To understand the role of the PIP on AQP5 cellular localization in vivo, we studied the impact of PIP deletion in knockout mice (PIP
−/−). In PIP
−/− mice P and SM acinar cells, AQP5 was lost at the apical and lateral poles compared to the PIP
+/+ mice. Moreover, the aberrant AQP5 localization was observed essentially in the female mice. Interestingly, in humans, this gender difference is observed as well in SS patients, where 9/10 are women. This may reflect differential mechanisms of protein-protein interactions, that may involve hormonal cues such as estrogens and androgens [
1]. Indeed, reduced levels of estrogens have been observed to be responsible for the strong female incidence of SS while androgens suppress the inflammation [
38]. In addition, AQP5 and other AQPs can be regulated by sex hormones [
39,
40,
41,
42].
AQP5 and PIP localization and interaction were then studied in hMSG from SICCA-NS and SICCA-SS patients by PLA and double immunofluorescence. Quantitative analysis of PLA data indicated that the number of AQP5-PIP interactions in SICCA-NS and SICCA-SS hMSG acini was not significantly different. However, the distribution of the AQP5-PIP complexes in SICCA-SS hMSG acini (mostly cytoplasmic) was predominantly altered compared to SICCA-NS (mainly at the apical plasma membrane). Furthermore, double immunofluorescence showed that the AQP5 labeling at the acinar apical plasma membrane of hMSG appears to be related to the PIP labeling in SICCA-NS (strong labeling) and SICCA-SS (poor labeling). Our data agree with a previous study showing a significant decrease in PIP levels in hMSG, and saliva from SICCA-SS patients [
11]. As such, our data suggest that a decrease in PIP expression could account for AQP5 mislocalization in SS SGs [
7] and LGs [
6].
Based on the data acquired in this study, PIP may be involved in AQP5 trafficking possibly through binding to the cytoskeleton and membrane vesicle mobilization. Indeed, PIP binding to actin [
39], myosin, and tropomyosin [
43] may serve as an adaptor between AQP5 and actin during the trafficking process, especially considering that actin and tropomyosin have been shown to be involved in the trafficking of AQP2, indeed the latter shares high sequence homology with AQP5 [
33]. The reduced expression of PIP observed in SS might interfere with the cytoskeleton-dependent trafficking machinery, resulting in the reduced AQP5 localization observed at the SG acinar apical membrane.

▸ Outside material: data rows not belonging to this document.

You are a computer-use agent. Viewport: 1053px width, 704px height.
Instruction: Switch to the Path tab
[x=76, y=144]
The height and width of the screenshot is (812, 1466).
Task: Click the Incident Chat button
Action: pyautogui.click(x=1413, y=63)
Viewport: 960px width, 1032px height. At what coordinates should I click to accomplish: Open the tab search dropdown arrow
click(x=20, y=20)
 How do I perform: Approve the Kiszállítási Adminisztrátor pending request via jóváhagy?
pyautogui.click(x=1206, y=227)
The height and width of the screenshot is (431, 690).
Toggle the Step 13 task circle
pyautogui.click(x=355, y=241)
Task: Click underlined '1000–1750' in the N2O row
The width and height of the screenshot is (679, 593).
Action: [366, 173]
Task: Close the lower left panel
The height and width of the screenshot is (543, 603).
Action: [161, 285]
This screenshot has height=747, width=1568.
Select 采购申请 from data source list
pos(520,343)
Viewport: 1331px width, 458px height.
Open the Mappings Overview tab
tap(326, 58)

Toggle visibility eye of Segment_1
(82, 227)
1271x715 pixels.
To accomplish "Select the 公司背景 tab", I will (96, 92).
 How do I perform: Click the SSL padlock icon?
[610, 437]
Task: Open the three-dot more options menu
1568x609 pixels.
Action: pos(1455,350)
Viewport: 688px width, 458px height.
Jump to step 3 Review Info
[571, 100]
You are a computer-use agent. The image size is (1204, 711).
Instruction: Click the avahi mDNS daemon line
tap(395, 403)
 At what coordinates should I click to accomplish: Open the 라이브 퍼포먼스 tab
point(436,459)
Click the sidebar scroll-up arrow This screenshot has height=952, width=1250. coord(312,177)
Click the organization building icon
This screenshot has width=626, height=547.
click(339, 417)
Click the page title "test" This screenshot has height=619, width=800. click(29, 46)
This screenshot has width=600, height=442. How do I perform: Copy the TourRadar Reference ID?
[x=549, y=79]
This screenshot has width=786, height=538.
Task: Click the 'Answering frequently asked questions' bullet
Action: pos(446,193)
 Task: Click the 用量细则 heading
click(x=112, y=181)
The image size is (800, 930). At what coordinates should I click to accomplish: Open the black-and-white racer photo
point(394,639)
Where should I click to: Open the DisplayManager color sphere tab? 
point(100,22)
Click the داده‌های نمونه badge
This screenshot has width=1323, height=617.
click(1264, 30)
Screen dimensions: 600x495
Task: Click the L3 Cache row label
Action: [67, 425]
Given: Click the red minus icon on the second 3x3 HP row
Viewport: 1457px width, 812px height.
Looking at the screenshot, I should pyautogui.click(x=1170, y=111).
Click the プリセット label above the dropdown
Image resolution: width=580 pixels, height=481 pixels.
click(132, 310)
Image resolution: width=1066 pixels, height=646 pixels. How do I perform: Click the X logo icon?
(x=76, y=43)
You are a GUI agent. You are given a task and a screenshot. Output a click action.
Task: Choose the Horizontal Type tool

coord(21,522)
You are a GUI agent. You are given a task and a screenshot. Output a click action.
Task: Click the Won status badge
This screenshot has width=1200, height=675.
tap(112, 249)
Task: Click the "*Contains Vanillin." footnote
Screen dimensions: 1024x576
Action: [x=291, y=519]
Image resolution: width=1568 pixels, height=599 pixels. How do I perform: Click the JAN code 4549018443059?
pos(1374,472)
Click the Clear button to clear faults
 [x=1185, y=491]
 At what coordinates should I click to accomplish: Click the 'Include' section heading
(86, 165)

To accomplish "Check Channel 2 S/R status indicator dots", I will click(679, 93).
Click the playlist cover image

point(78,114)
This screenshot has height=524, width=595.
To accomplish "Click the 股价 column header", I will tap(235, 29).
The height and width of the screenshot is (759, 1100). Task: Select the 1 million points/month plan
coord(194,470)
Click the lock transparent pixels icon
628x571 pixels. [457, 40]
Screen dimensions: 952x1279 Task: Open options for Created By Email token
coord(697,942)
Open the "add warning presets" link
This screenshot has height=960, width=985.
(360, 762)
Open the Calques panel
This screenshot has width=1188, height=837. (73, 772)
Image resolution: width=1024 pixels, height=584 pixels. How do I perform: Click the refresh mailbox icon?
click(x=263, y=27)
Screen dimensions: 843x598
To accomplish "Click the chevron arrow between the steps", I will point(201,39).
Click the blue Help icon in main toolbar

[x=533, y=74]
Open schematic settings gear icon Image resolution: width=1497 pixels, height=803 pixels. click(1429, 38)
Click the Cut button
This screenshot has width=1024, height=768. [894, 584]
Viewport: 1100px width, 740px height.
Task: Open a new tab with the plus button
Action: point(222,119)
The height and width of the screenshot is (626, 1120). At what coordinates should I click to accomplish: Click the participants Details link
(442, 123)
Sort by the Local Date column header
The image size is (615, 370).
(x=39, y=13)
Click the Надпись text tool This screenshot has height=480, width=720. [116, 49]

In this work, we show for the first time the existence of an interaction between the human AQP5 and PIP proteins in vitro and in situ, and that altered localization of both AQP5-PIP complexes and AQP5 in SICCA-SS hMSG might be related to decreased PIP expression.
Furthermore, we have determined the structural nature of interaction that involves a fundamental role for the AQP5 C-terminal region. We also determined the stoichiometry of the AQP5-PIP interaction that is compliant with the tetrameric nature of functional AQP5.